Any suggestions on tankmates? I dont think adding another cichlid would be the right move, the pair would likely not tolerate it?

Thanks


----------



## hollyfish2000 (Aug 23, 2007)

First of all -- I ADORE my rainbow cichlids. Love Love Love

My original bonded pair are in a heavily planted 58 gallon with tetras, cories, BN plecos -- and now, five of their off spring. They ignore the plants for the most part. But the male will redecorate a bit when he's looking for a good spot for eggs. I've solved that by giving him his own territory, complete with a lovely piece of driftwood to hide under and a nice flat river rock without plants near by. I then also planted a "divide" of plants in the middle of the foreground to define his area and give the rest of the tank inhabitants a place to hang out. My male is not hyperagressive and has never harmed anyone, but he does like "his" space. Originally, I'd put foreground plants too close to the "spawning rock," and he relocated them.

My male is most vivid orange when he's "in the mood." Not quite at vivid, but still pretty, when he's not.

I would not add another cichlid pair, personally. I'd wait until your pair has babies. Then I'd suggest you snag a few and raise them separately. (I've yet to have my pair successfully get any to self sufficiency. They seem to get bored after a week of free-swimming fry or maybe it's just that there are too many predators in the tank.) Anyway, raise them until they're not eatable size and put them back in the tank with their parents. Rainbows are used to be somewhat crowded in nature and you shouldn't have a problem. (I don't.) Eventually the siblings will pair off and then you might have to remove the rest. Two pairs of mated rainbow cichlids should co-exist just fine in a 48" tank, particularly if you do the planted dividing line in the center of the foreground.

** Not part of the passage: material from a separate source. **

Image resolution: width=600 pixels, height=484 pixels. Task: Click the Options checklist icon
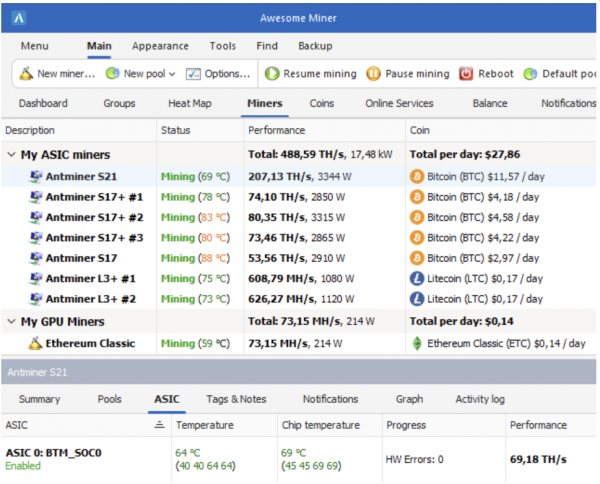click(194, 74)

I liked my rainbows so much I went out and got another tank just for the rest of the babies. I have nine in total. Eventually, I'll have to sell or give some away, but not yet.


----------



## PfunMo (Jul 30, 2009)

I have not tried rainbows in a planted but they are the most meek fish I've had. They did not even think of bothering angelfish, tetras or even Endler's livebearers. I've found them to be less colorfull when stressed but at breeding them do become almost totally black especially the bottom. They are confusing me currently. I had two pair, both with fry at the same time. Now one has thrown the male out and is protecting a nest with no fry while the other pair has free swimming about 4 inches away. No divider was planned or built. I find they are excellent parents but the one male did wander off and lose him dark color after about a week. But then he has now beed rejected! I found as the fry became mobile they gradually disappeared. Whether from inadaquate food or being eaten, I can't say. I did syphon out about twenty and have them in a planted tank to grow. I found nothing they would eat until I tried frozen baby brine shrimp which they are now taking fine. Newly hatched would be better but I'm having trouble doing that. Possibly I'm getting old eggs which do not hatch. 
I would say almost any other cichlid will be dominant but all other fish will be safe. Mine live under a large piece of wood held down by rock.


----------



## FishFlake (Mar 7, 2010)

The only plant mine have eaten (other than the romaine lettuce I give them) is water lettuce. They completely wiped it out. Anubias and java fern have done fine. A bigger problem is that they will uproot plants when they are tearing around the tank. You may want to be sure your plants are well established or securely affixed to rocks or driftwood before introducing the Rainbows.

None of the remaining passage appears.